Pixel coordinate grounding data:
========================================================================

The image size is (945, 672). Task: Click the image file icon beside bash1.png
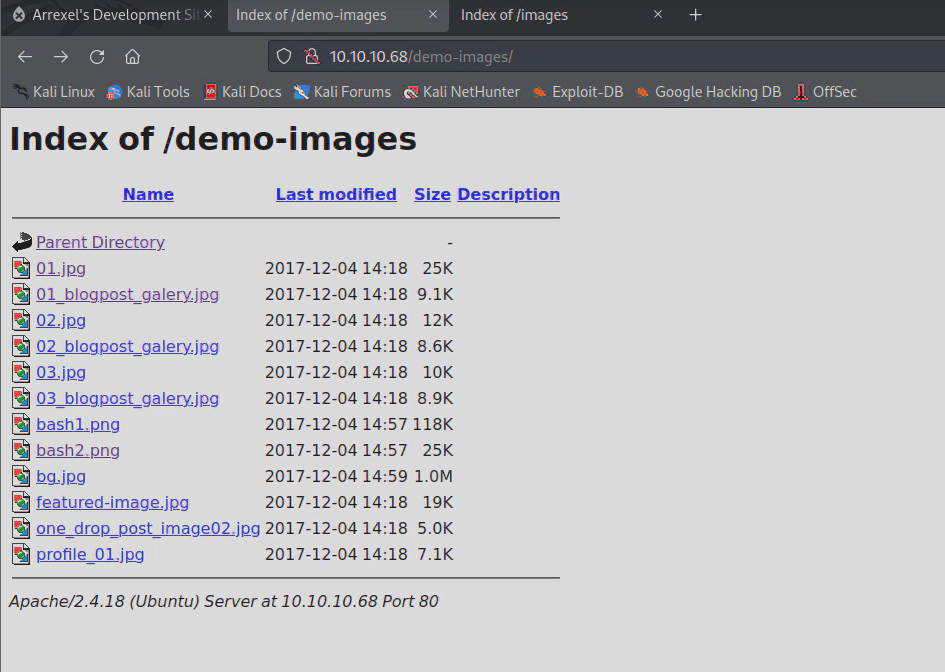tap(22, 424)
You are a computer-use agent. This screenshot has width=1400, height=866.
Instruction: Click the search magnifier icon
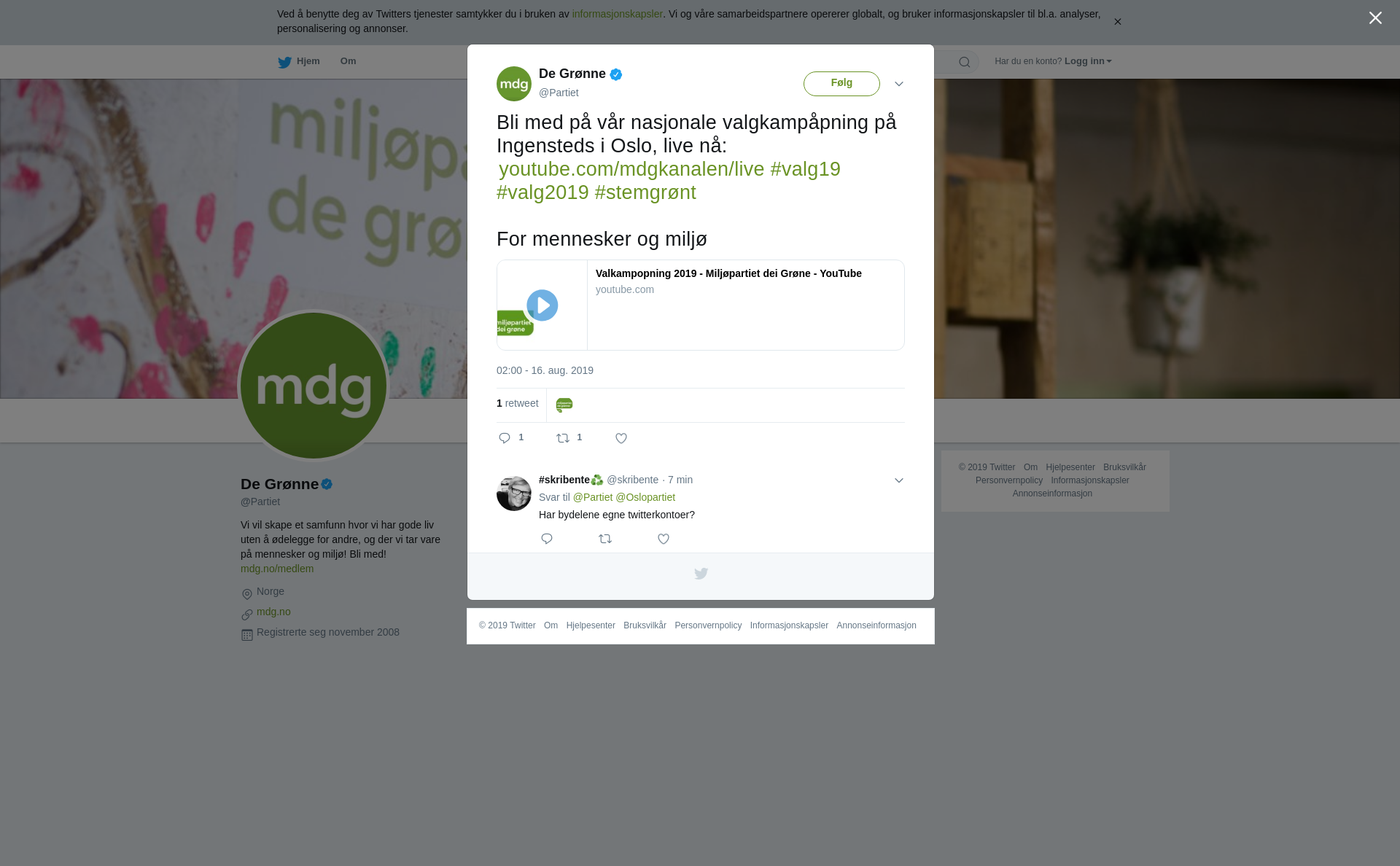click(x=965, y=62)
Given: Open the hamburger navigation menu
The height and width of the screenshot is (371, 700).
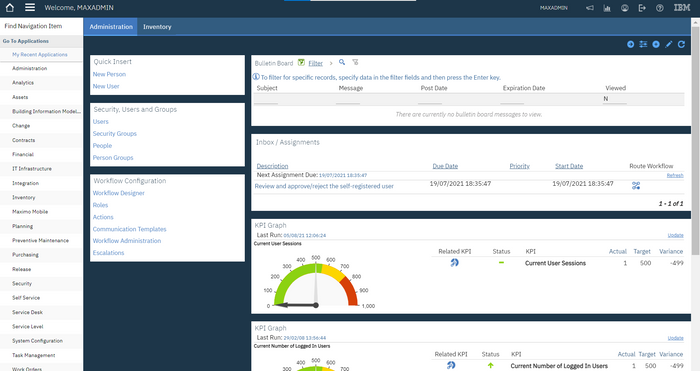Looking at the screenshot, I should (x=30, y=8).
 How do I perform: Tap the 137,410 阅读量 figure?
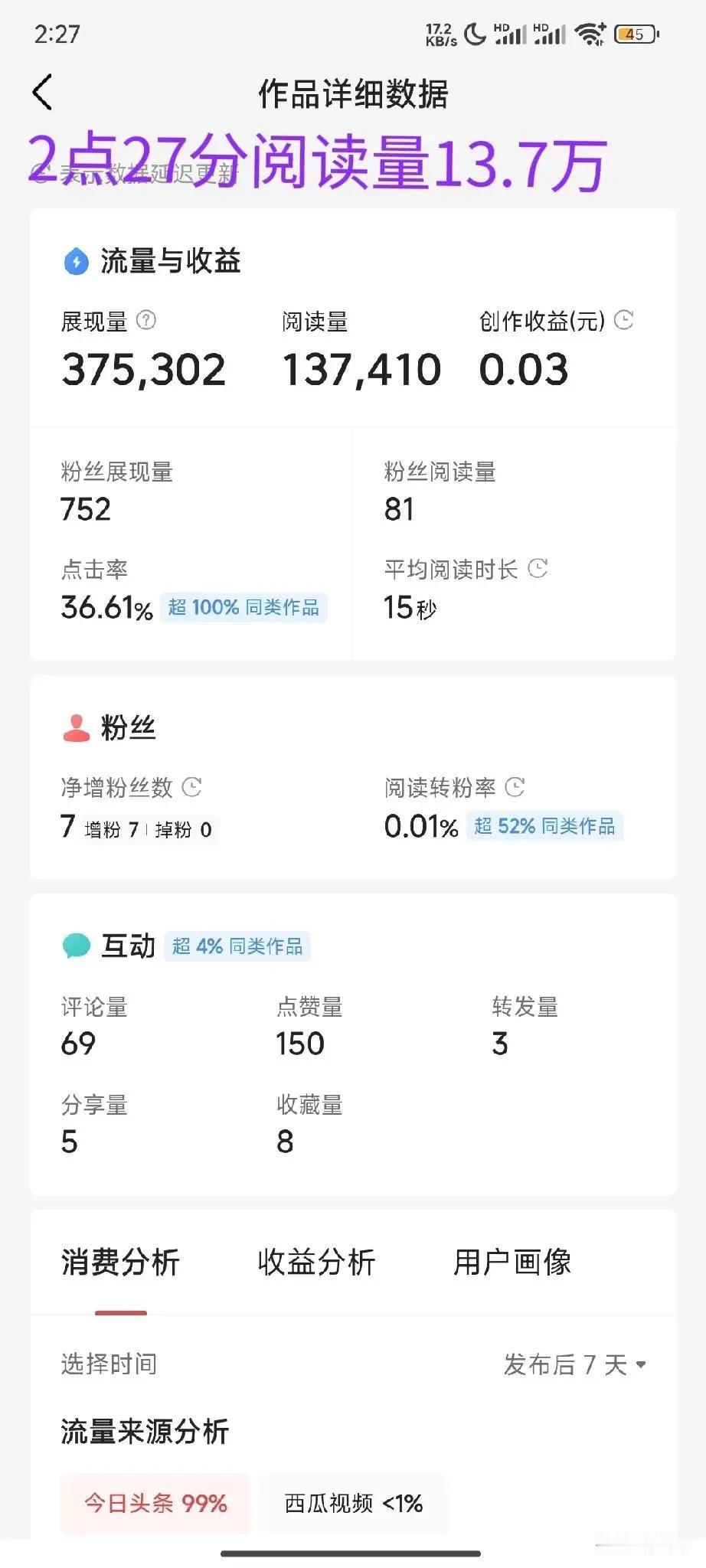pyautogui.click(x=361, y=370)
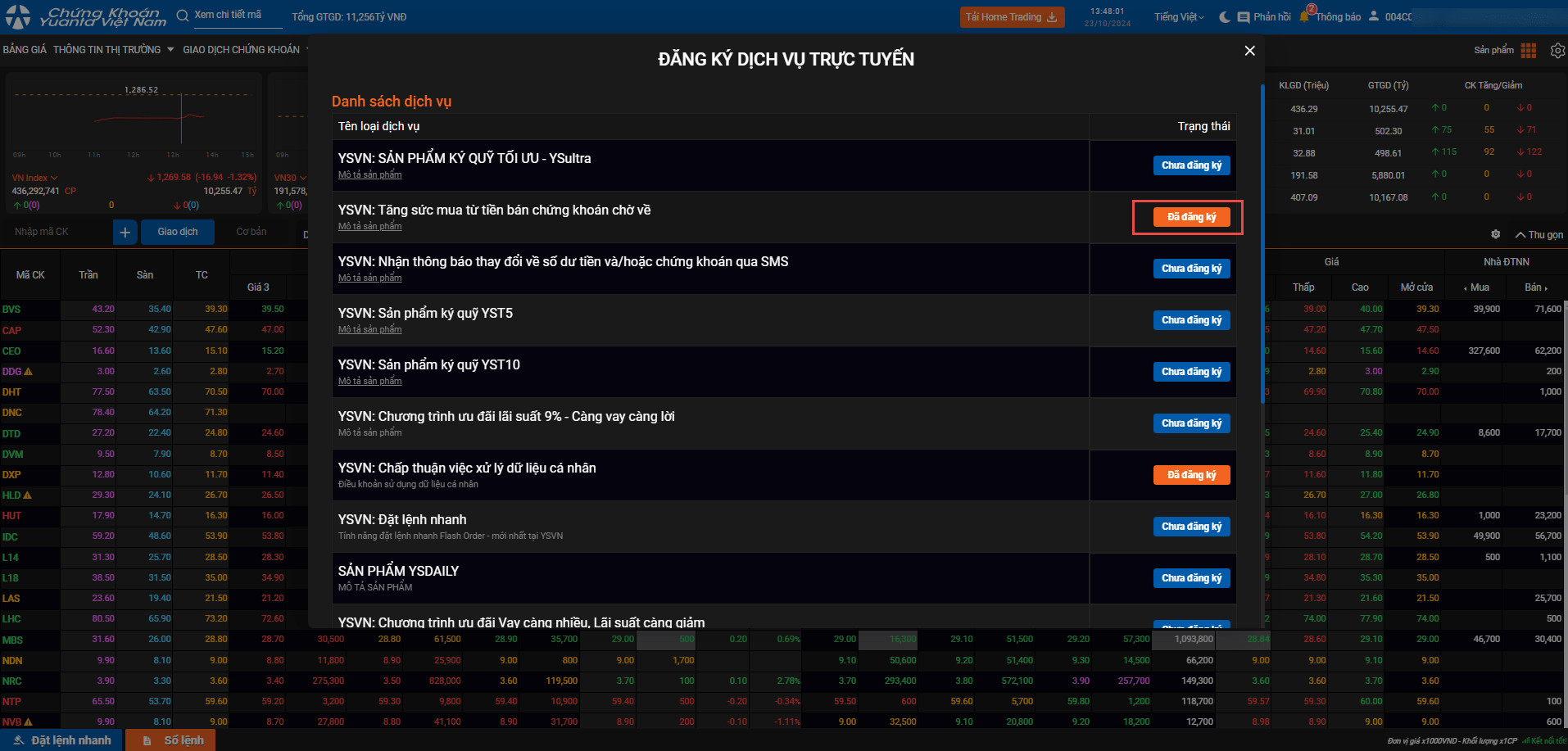This screenshot has width=1568, height=751.
Task: Collapse the panel with Thu gọn
Action: [1539, 235]
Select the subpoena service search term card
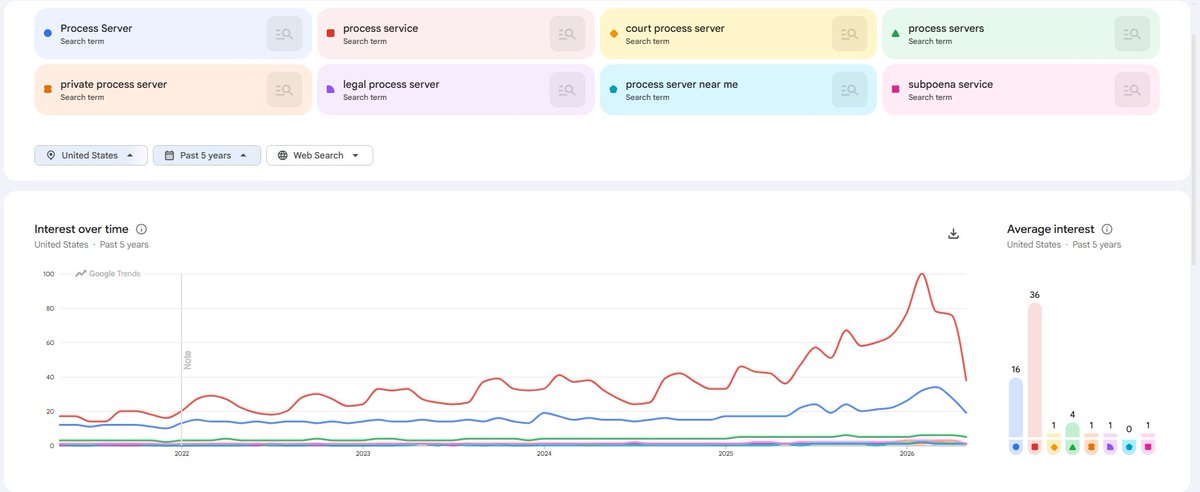This screenshot has height=492, width=1200. (x=1020, y=90)
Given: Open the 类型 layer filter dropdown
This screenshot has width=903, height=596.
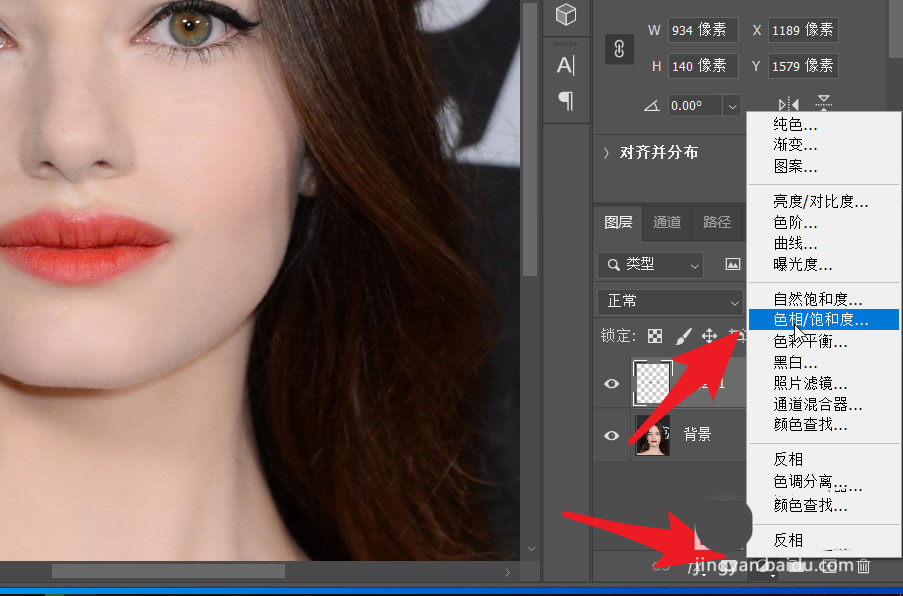Looking at the screenshot, I should coord(650,264).
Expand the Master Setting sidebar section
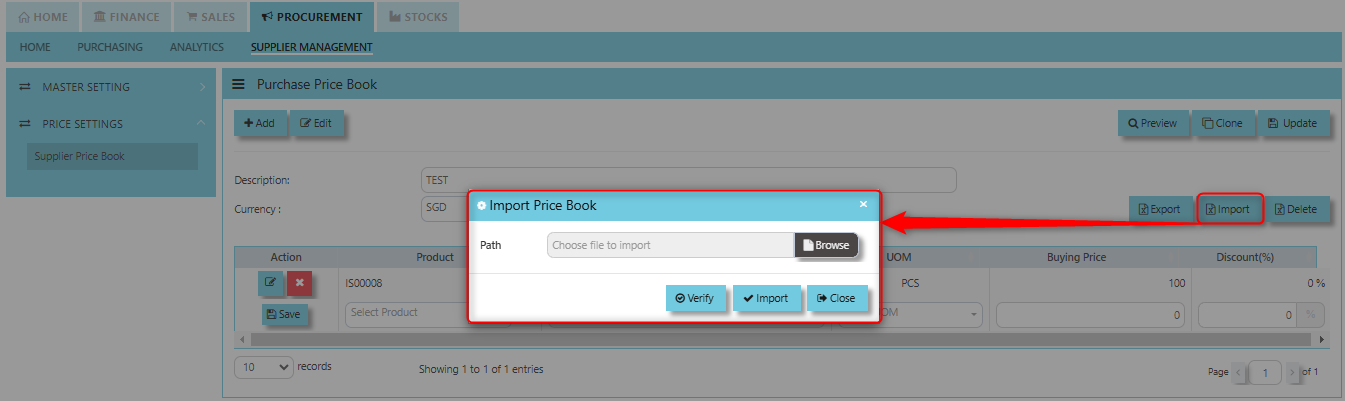The image size is (1345, 401). pos(110,87)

========================================================================

- [INSTRUCTIONS FOR THE TASK] Each line from the one containing "Given: Open the 类型 layer filter dropdown" through the last line of the entries above should be duplicated exactly, both included; leave out pictures and add nothing.

- [RESPONSE FOR THIS EXERCISE]
Given: Open the 类型 layer filter dropdown
This screenshot has width=903, height=596.
Looking at the screenshot, I should coord(650,264).
Expand the Master Setting sidebar section
The image size is (1345, 401). pos(110,87)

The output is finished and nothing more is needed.